■ Tarefa proposta A ■
Retorne, sem nenhuma alteração, a parte do texto sobre embargos de declaração que começa nas palavras "Portanto, num raciocínio" e termina depois das palavras "da decisão (omissão).", incluindo os dois extremos.

■ Trecho do documento ■
═══
E, se não estiver devidamente fundamentada, cabem embargos de declaração contra a decisão judicial que incorra em qualquer das condutas descritas no art. 489, § 1º, conforme prescreve o art. 1022 do CPC, parágrafo único, II, do Código.

Portanto, num raciocínio silogístico, se a decisão não rebateu todos os argumentos capazes de infirmar a conclusão do julgador, e se isso, pelo CPC, é considerado como decisão “não fundamentada”, logo cabem embargos declaratórios por ausência de fundamentação da decisão (omissão).

Todavia, o Superior Tribunal de Justiça não pensou exatamente dessa forma, ou, de maneira mais direta, deu uma interpretação diferente ao cabimento dos embargos nesse caso.

Disse a Corte que, mesmo após a vigência do CPC/2015, não cabem embargos de declaração contra decisão que não se pronuncie sobre argumento incapaz de infirmar a conclusão adotada.

Afirmou, ainda, que “o julgador não está obrigado a responder a todas as questões suscitadas pelas partes, quando já tenha encontrado motivo suficiente para proferir a decisão”.

Vejamos a ementa do acórdão, no ponto que interessa:

“O julgador não está obrigado a responder a todas as questões suscitadas pelas partes, quando já tenha encontrado motivo suficiente para proferir a decisão. A prescrição trazida pelo art. 489 do CPC/2015 veio confirmar a jurisprudência já sedimentada pelo Colendo Superior Tribunal de Justiça, sendo dever do julgador apenas enfrentar as questões capazes de infirmar a conclusão adotada na decisão recorrida.”

Percebe-se ainda, que o próprio julgado afirma taxativamente que art. 489, § 1º, do CPC/2015 veio confirmar o entendimento do STJ, consolidado há anos, de que o julgador precisa enfrentar apenas as questões capazes de infirmar a conclusão adotada na decisão.

Feita a exposição do caso, cabe uma análise mais detida.

Não nos parece que tenha andado bem o Superior Tribunal de Justiça.

A dicção do art. 489, § 1º, do CPC não foi editada com o objetivo de se manter o status quo relativo ao cabimento dos embargos declaratórios.

Isso parece claro quando se observa que o texto legal afirma expressamente que falta fundamentação à decisão que “não enfrentar todos os argumentos deduzidos no processo capazes de, em tese, infirmar a conclusão adotada pelo julgador”.

O núcleo do problema começa por compreender o que se entende por “infirmar”. De acordo com a definição técnica, infirmar é diminuir ou cessar a força jurídica de uma ação.

Dessa forma, pode-se dizer que se o juiz pretende acolher os argumentos do autor da ação, ele não precisa “infirmar” todos esses argumentos. Todavia, por outro lado, se pretende rejeitar o pedido, ou, ainda, se pretende afastar argumentos do réu para acolher o pedido do autor, aí sim ele precisa “infirmar” todos os pontos, porque, nesse caso, tais argumentos são direcionados exatamente para embasar a tese a ser acolhida (em caso de rejeição pelo juiz) ou rechaçar a tese do autor (em caso de acolhimentos dos fundamentos do autor).

Não pode o juiz, nessas hipóteses, escolher um argumento e fazê-lo de “argumento-mãe” para todos os demais, porque isso contrariaria a lógica do regramento legal acima exposto.
═══
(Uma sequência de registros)
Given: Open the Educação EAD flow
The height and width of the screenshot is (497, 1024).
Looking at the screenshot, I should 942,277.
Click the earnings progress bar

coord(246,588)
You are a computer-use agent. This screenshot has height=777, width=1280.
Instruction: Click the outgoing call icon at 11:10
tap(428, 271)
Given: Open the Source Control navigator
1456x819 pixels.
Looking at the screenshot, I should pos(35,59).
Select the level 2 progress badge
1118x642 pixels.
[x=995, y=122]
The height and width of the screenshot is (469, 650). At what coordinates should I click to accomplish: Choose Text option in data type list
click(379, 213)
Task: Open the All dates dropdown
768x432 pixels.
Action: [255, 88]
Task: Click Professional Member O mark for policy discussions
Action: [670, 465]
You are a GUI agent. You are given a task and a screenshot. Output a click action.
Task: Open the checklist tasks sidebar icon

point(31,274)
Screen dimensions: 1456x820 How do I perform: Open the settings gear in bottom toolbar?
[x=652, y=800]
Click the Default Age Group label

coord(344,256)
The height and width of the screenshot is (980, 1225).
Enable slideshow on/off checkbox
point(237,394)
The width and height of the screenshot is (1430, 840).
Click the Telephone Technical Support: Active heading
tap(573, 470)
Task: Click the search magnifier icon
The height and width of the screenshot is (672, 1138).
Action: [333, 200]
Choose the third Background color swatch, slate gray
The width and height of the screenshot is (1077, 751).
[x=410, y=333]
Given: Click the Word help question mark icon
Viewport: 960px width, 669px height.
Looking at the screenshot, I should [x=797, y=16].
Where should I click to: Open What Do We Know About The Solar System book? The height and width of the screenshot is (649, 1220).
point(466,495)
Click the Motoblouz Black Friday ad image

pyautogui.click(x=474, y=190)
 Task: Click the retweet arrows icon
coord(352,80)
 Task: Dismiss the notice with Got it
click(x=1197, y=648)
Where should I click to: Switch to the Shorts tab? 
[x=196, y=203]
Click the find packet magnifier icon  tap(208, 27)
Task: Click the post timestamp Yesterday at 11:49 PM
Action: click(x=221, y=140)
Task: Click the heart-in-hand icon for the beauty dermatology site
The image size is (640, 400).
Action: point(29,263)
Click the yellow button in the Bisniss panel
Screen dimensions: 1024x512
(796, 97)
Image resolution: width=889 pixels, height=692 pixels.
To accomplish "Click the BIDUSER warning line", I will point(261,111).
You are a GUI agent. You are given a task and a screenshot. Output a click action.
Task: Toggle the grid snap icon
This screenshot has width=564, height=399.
═══
■ Tarefa proposta B ■
Redigite sem mudanças as linhas dos registros desde a que contém "Where should I click to: Open" até o fim dos registros, com as duas pontas incluídas.

■ Resultado esperado A ■
Portanto, num raciocínio silogístico, se a decisão não rebateu todos os argumentos capazes de infirmar a conclusão do julgador, e se isso, pelo CPC, é considerado como decisão “não fundamentada”, logo cabem embargos declaratórios por ausência de fundamentação da decisão (omissão).

■ Resultado esperado B ■
Where should I click to: Open What Do We Know About The Solar System book? The height and width of the screenshot is (649, 1220).
point(466,495)
Click the Motoblouz Black Friday ad image

pyautogui.click(x=474, y=190)
 Task: Click the retweet arrows icon
coord(352,80)
 Task: Dismiss the notice with Got it
click(x=1197, y=648)
Where should I click to: Switch to the Shorts tab? 
[x=196, y=203]
Click the find packet magnifier icon  tap(208, 27)
Task: Click the post timestamp Yesterday at 11:49 PM
Action: click(x=221, y=140)
Task: Click the heart-in-hand icon for the beauty dermatology site
The image size is (640, 400).
Action: point(29,263)
Click the yellow button in the Bisniss panel
Screen dimensions: 1024x512
(796, 97)
Image resolution: width=889 pixels, height=692 pixels.
To accomplish "Click the BIDUSER warning line", I will point(261,111).
You are a GUI agent. You are given a task and a screenshot. Output a click action.
Task: Toggle the grid snap icon
This screenshot has width=564, height=399.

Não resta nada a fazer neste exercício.